Existing home sales, supported by an improving labor market, were better than expected in January, rising to the highest annual rate in six months, a trade group said Tuesday.

The National Association of Realtors said existing home sales, including condos, co-ops and single-family homes, inched forward 0.4 percent from December, to a seasonally adjusted annual rate of 5.47 million units, from a downward revised 5.45 million rate in December.

January’s result surpassed the annual rate of 5.32 million that economists surveyed by Bloomberg had been expecting.

Sales are now 11 percent higher than a year ago, which is the largest gain since July 2013.

“The housing market has shown promising resilience in recent months, but home prices are still rising too fast because of ongoing supply constraint,” said NAR Chief Economist Lawrence Yun in a statement. “Despite the global economic slowdown, the housing sector continues to recover and will likely help the U.S. economy avoid a recession.”

Chief Economist Brian Wesbury of First Trust Advisors wrote in an online commentary that existing home sales are no longer affected by the new “Know Before You Owe” rule. Introduced in October, the federal mortgage regulation lengthened the settlement process and influenced home sales to drop in November. But now we’re seeing a “clean” number, Wesbury said.

“In the year ahead, look for higher home prices to lure ‘on-the-fence’ sellers in the market, boosting inventory,” Wesbury wrote.

J.P. Morgan Economist Daniel Silver said in an online note, “It looks like the existing home sales data have held up pretty well recently aside from the short-lived drop in November.”

Separately, the S&P/Case-Shiller U.S. National Home Price Index also revealed continued solid house price growth. Released by the S&P Dow Jones Indices, the leading measure of U.S. home prices recorded a small increase of 0.8 percent in December – completing a 5.4 percent annual increase in 2015, compared to 4.5 percent in 2014.

Home-Sales-Graph
Total existing home sales in the United States have increased the highest since July. (National Association of Realtors)

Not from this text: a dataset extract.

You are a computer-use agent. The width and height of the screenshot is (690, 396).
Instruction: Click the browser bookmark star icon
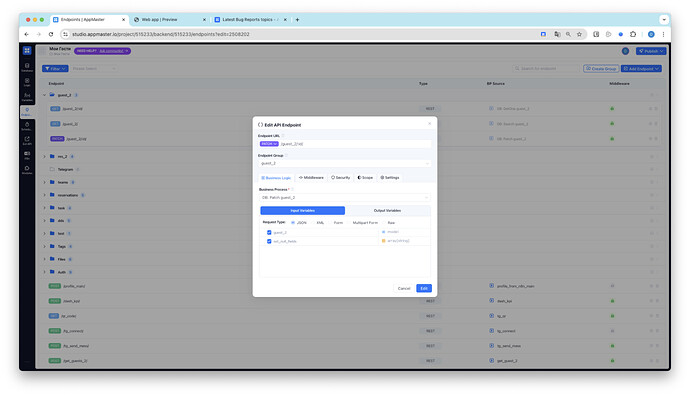[x=579, y=34]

“These results were modestly below expectations, but the data still show house prices continuing to appreciate at a solid rate through the end of last year,” Silver wrote, adding the West has seen the strongest gains in home prices.

With annual price increases in the double-digits, Portland, Oregon; San Francisco, California; and Denver, Colorado experienced the highest year-over-year gains among the 20 cities. Portland continued to stay on top with an 11.4 percent year-over-year price increase, while Chicago had the second lowest annual price increase with 2.4 percent.

David M. Blitzer, managing director and chairman of the Index Committee at S&P Dow Jones Indices admitted the pace is slowing but also said continued home price increases “should encourage further activity in new construction.”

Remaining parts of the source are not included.